India

Kerala LDF leaders’ behaviour can’t be condoned: Supreme Court

Current Education Minister is among those facing charges for vandalism in Assembly in 2015

The Supreme Court on Monday said it will not condone the behaviour of Kerala’s Left Democratic Front (LDF) leaders, including the current Education Minister V. Sivankutty, who created a ruckus and indulged in vandalism on the floor of the Legislative Assembly, disrupting the presentation of the finance budget in 2015.

The televised images from the day of the incident, during the United Democratic Front (UDF) government’s tenure, show legislators coming to blows on the House floor and hurling chairs, computers and other public property, soon after the then Finance Minister K.M. Mani began his budget speech.

The MLAs are facing charges of criminal trespass, mischief and destruction of public property. The State government and the accused have separately appealed to the court for withdrawal of the case.

‘Must face trial’

A Bench of Justices D.Y. Chandrachud and M.R. Shah, however, took a prima facie view against the conduct of the MLAs. Justice Chandrachud said legislators accused of destroying public property should face trial or there would be “absolutely no deterrent to this kind of behaviour”.

During the hearing, the court disagreed with the Kerala government’s view that the then Opposition MLAs were only acting in “public interest” and exercising their “right to protest”.

“What is the larger ‘public interest’ in obstructing the presentation of the State’s financial budget? Prima facie, we have to take a very strict view of such behaviour. We will not condone such behaviour by MLAs — throwing mics, chairs on the floor of the House,” Justice Chandrachud told senior advocate Ranjit Kumar, who appeared for the State.

Justice Shah wanted to know what “message” the MLAs had intended to give the public with their behaviour. “These are people’s representatives. What will the people think seeing their leaders behave like this on the floor of the House?” Justice Shah asked.

Locus standi questioned

When Mr. Kumar said prior sanction of the Speaker was required before registration of criminal cases against the MLAs, Justice Shah questioned the State government’s locus standi in seeking withdrawal of the case against the legislators.

“Why are you [the State] saying all this? It is for the accused to make the plea, and not for the State. The State cannot seek withdrawal of the case. That is the prerogative of the Public Prosecutor,” Justice Shah repeatedly pointed out.

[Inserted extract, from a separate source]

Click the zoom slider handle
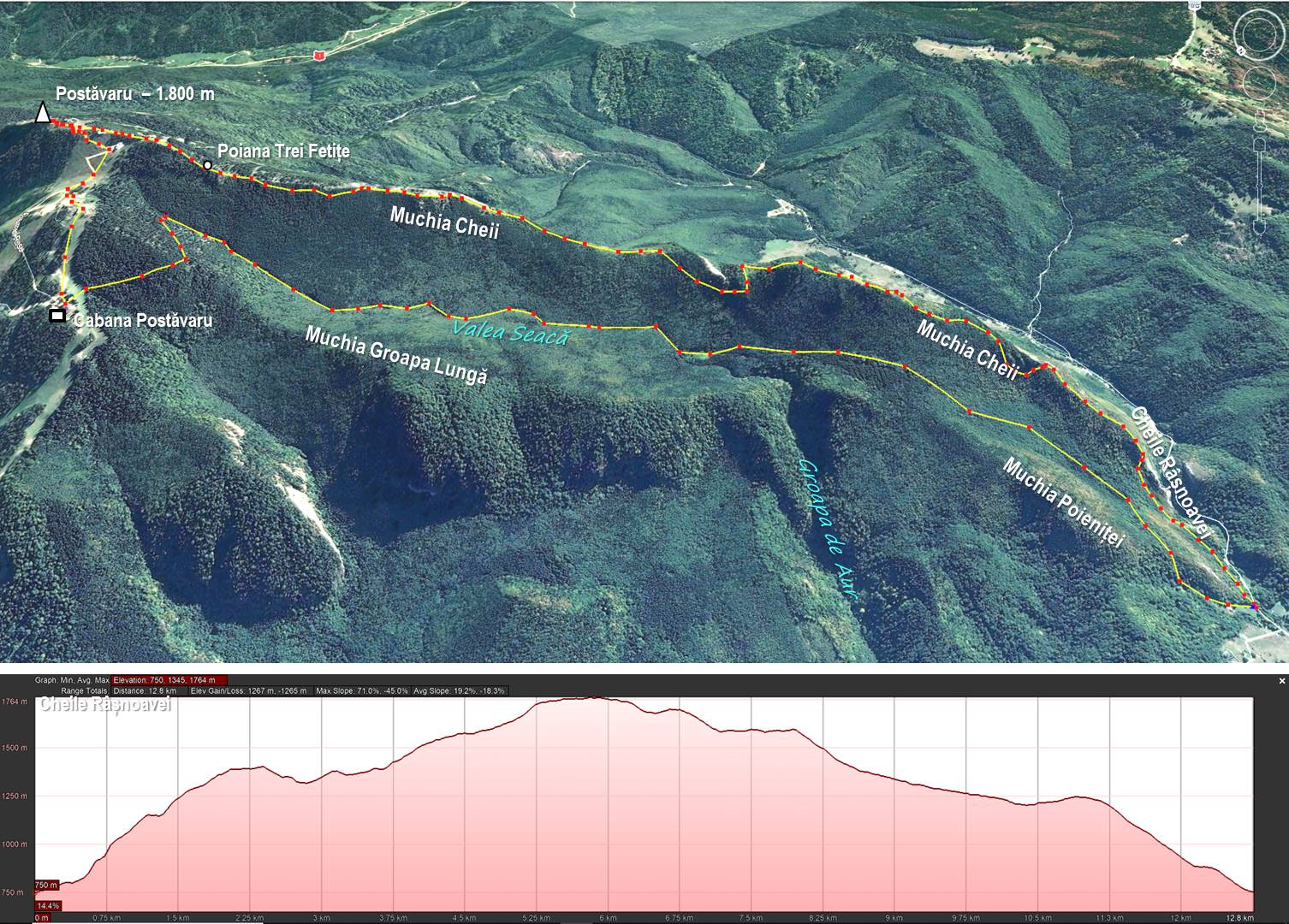1289x924 pixels. tap(1259, 183)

Mr. Kumar said the “protest” was triggered by the fact that then Finance Minister was facing “corruption” allegations.

“So, you obstruct the budget presentation? Irrespective of the Finance Minister, the budget was being presented… You have to protest in a manner befitting MLAs…” Justice Chandrachud shot back.

Parliamentary privilege

The court did not issue notice on the separate appeals. Justice Chandrachud said the case would be listed on July 15 to hear submissions on certain judgments the State and the accused wanted to present before the court in connection with the case.

The State has argued that the legislators’ actions were protected from legal action by parliamentary privilege. It has contended that the Assembly Secretary should not have complained against the MLAs to the police without taking the prior sanction of the Speaker.

The Public Prosecutor’s application to withdraw the cases was dismissed by the Thiruvananthapuram Chief Judicial Magistrate on September 22, last year. The Magistrate had concluded that the request was made “without good faith and under external influence”. The High Court confirmed the Magistrate’s decision in March.